Re: panic: vfs_busy: unexpected lock failure

1999-03-18 Thread Peter Wemm
Matthew Dillon wrote:
 :On Tue, Mar 16, 1999 at 12:52:32PM -0800, Matthew Dillon wrote:
 : A..  And if you make those AMD mounts normal nfs mounts it doesn't
 
 : fry?  If so, then we have a bug in AMD somewhere.
 :
 :I tried the cp several times again on a regular NFS mount, to make
 :sure, and no, it doesn't seem to panic. So yes, that seems to be
 :AMD-related.  Can't it be in the vfs layer though?
 :-- 
 :Pierre Beyssac   p...@enst.fr
 
 It's probably AMD.  I'm not really up on how AMD works... hasn't someone
 done some work on it recently to fix other breakages?  Maybe they could
 look at this panic.

AMD is easy to upset, and that's bad because it's holding a mountpoint in /
(ie: /host) which often gets hit by every single getcwd() call when it 
gets a lstat(/host...) or whatever.  I think this is the single largest 
source of load on the amd process.

The other problem is that amd is an rpc client, it depends on the libc rpc 
code for robustness, and that's not the first word that springs to mind 
when I think of it...  When amd hangs on a dns lookup, there are all sorts 
of VFS locking cascades and NFS wedges while the kernel is retrying all 
those retransmitted packets to amd's pseudo-nfs server port.  It's been 
found to be the primary cause of the 'nfsrcv' hangs - processes wedged in 
getcwd() style situations trying to stat /host.

IMHO, /host needs to move down a level to get it out of the way of 
getcwd().  NFS mounts should probably move away from / as well, as they 
cause traffic on each getcwd().

I think the default settings should look something like this..

/net- amd and nfs related stuff
/net/sysname/mount1 - nfs mount created by amd
/net/sysname/mount2 - nfs mount created by amd
/net/host   - /host lives here instead.

and a symlink:
/host - /net/host

I think that'll stop amd from being hammered by all those lstat()'s in 
getcwd and friends in the root directory.

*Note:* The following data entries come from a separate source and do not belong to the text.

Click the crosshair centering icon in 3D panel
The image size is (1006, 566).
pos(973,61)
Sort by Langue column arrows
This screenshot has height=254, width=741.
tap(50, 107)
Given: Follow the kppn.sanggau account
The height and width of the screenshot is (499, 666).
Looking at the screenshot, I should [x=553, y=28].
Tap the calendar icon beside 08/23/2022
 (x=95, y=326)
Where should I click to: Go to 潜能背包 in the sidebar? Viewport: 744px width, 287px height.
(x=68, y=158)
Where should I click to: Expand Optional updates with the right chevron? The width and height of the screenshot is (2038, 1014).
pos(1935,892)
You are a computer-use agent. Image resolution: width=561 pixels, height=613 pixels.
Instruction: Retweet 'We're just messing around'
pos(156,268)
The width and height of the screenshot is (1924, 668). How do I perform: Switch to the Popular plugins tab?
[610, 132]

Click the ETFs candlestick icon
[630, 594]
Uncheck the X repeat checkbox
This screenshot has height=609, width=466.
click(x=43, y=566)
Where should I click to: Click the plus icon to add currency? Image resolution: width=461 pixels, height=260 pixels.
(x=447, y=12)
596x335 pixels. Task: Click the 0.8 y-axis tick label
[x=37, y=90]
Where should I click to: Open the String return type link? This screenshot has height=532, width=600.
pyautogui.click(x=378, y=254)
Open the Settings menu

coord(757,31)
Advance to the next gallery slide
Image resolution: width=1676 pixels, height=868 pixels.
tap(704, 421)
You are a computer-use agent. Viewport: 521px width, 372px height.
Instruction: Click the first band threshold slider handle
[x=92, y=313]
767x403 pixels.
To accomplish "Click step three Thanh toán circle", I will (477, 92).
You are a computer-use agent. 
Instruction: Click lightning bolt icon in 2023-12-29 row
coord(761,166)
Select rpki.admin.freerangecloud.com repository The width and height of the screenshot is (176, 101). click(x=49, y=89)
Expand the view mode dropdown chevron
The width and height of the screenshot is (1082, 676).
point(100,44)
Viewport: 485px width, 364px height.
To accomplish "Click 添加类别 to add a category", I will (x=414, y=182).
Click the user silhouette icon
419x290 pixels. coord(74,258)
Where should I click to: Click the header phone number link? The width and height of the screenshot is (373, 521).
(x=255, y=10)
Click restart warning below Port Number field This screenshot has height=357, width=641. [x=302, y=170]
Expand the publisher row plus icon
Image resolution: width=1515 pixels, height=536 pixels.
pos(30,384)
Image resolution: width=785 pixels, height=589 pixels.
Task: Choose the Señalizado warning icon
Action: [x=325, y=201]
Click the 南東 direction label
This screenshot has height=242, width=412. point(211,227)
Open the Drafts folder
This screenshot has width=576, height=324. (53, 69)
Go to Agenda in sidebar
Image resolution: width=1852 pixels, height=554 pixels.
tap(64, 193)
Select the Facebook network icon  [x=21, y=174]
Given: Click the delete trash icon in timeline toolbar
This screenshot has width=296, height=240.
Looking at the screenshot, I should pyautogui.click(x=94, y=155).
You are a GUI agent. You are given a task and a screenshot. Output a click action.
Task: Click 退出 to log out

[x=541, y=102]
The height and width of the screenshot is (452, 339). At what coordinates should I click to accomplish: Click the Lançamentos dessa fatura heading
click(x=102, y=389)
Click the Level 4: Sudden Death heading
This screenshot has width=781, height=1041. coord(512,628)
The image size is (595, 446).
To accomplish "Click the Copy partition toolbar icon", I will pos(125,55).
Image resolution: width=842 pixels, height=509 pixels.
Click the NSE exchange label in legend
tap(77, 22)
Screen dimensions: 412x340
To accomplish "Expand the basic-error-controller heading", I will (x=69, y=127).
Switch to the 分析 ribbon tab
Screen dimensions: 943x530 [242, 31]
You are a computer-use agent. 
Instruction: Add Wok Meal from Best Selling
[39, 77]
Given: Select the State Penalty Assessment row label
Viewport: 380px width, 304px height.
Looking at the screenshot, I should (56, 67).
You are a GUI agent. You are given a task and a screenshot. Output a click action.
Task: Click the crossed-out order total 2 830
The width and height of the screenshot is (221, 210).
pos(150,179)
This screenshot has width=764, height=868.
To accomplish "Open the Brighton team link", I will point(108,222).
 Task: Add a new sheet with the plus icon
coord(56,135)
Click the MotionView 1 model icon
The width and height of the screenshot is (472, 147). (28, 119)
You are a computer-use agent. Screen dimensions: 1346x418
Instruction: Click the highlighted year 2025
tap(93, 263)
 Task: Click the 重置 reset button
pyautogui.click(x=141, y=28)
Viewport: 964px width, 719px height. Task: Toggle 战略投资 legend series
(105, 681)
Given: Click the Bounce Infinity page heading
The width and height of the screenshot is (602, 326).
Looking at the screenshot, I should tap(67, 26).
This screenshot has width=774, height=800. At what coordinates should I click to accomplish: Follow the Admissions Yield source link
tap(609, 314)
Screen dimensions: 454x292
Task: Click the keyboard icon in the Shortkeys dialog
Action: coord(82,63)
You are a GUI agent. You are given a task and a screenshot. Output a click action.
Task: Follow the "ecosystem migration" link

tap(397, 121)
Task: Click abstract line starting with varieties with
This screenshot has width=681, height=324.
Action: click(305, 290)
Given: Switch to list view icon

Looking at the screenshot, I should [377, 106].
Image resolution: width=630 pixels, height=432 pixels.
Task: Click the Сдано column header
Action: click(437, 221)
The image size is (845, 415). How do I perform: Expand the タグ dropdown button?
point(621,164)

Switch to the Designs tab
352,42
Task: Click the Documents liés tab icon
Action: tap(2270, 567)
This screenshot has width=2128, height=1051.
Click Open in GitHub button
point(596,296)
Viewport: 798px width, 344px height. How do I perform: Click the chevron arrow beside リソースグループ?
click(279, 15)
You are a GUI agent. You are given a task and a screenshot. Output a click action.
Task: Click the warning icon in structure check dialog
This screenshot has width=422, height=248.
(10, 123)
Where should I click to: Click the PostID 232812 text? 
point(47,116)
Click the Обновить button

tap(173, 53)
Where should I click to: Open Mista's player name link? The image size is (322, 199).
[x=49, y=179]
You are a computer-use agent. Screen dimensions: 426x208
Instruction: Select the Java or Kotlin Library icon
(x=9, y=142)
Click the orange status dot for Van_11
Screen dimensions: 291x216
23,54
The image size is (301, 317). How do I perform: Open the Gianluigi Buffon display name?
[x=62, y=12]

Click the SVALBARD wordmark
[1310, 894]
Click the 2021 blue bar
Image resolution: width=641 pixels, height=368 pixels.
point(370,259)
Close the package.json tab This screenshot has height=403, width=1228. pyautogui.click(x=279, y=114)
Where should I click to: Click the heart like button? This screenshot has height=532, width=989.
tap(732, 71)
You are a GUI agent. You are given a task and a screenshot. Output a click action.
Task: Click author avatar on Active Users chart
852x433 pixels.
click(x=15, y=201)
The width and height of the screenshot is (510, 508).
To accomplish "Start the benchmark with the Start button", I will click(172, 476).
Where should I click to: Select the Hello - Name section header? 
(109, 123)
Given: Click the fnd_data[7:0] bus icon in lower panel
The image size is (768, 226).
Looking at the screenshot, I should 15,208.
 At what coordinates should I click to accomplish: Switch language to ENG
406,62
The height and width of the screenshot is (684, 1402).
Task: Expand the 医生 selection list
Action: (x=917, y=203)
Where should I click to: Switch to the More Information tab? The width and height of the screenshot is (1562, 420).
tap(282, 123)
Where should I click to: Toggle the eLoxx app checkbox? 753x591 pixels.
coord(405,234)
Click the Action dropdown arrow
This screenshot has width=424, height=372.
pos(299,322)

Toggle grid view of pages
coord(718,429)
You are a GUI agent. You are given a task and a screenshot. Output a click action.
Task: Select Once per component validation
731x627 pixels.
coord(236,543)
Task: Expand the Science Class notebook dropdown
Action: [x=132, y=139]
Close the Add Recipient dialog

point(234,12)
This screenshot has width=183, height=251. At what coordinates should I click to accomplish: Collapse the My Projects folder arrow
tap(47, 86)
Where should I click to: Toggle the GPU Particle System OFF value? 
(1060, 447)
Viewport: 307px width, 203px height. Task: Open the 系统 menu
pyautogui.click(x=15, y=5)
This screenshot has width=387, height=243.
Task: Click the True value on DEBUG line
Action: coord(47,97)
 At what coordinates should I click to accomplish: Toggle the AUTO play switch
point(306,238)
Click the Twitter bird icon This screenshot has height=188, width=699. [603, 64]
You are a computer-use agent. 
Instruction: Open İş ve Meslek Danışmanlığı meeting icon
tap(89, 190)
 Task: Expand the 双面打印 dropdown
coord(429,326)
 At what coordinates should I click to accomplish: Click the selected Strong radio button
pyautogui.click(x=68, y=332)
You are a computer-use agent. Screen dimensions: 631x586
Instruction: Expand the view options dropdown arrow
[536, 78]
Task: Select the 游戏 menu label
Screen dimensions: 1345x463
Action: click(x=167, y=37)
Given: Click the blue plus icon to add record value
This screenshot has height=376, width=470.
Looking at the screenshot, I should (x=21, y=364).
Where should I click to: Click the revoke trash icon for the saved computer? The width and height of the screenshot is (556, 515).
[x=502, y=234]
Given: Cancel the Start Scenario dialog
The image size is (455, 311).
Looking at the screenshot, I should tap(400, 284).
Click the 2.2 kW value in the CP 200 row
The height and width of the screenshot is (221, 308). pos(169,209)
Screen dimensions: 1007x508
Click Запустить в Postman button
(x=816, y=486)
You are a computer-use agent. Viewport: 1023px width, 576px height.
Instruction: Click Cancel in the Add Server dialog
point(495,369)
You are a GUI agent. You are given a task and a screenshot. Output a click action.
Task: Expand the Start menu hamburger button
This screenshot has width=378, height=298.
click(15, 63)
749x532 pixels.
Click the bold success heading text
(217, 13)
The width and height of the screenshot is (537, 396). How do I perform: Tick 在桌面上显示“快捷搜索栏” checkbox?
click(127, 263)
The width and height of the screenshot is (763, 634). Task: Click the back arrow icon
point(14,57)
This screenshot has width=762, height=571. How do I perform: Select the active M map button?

And instead of mounting NFS things as:  /a,  mount them as /net/a instead 
and use a symlink.

This isn't a fix, it's just trying to move a particularly weak link out
of the direct line of fire.  A real solution would be a proper userfs
interface that could cope with kernel-user_process protocol timeouts,
process deaths, etc.  Of course, then there's always an in-kernel autofs
etc.

Cheers,
-Peter




To Unsubscribe: send mail to majord...@freebsd.org
with unsubscribe freebsd-current in the body of the message



Re: panic: vfs_busy: unexpected lock failure

1999-03-18 Thread Garrett Wollman
On Thu, 18 Mar 1999 22:49:10 +0800, Peter Wemm pe...@netplex.com.au said:

 AMD is easy to upset, and that's bad because it's holding a mountpoint in /
 (ie: /host) which often gets hit by every single getcwd() call when it 
 gets a lstat(/host...) or whatever.  I think this is the single largest 
 source of load on the amd process.

 IMHO, /host needs to move down a level to get it out of the way of 
 getcwd().  NFS mounts should probably move away from / as well, as they 
 cause traffic on each getcwd().

`/host' is non-standard.  The Standard Configuration is `/net' is the
directory simulated by amd and `/a/${hostname}/root' is where amd
mounts the directory tree.  This is done specifically to avoid getcwd
wedgitude.  The example we ship would sorely puzzle anyone who is
experienced running a Standard Configuration amd.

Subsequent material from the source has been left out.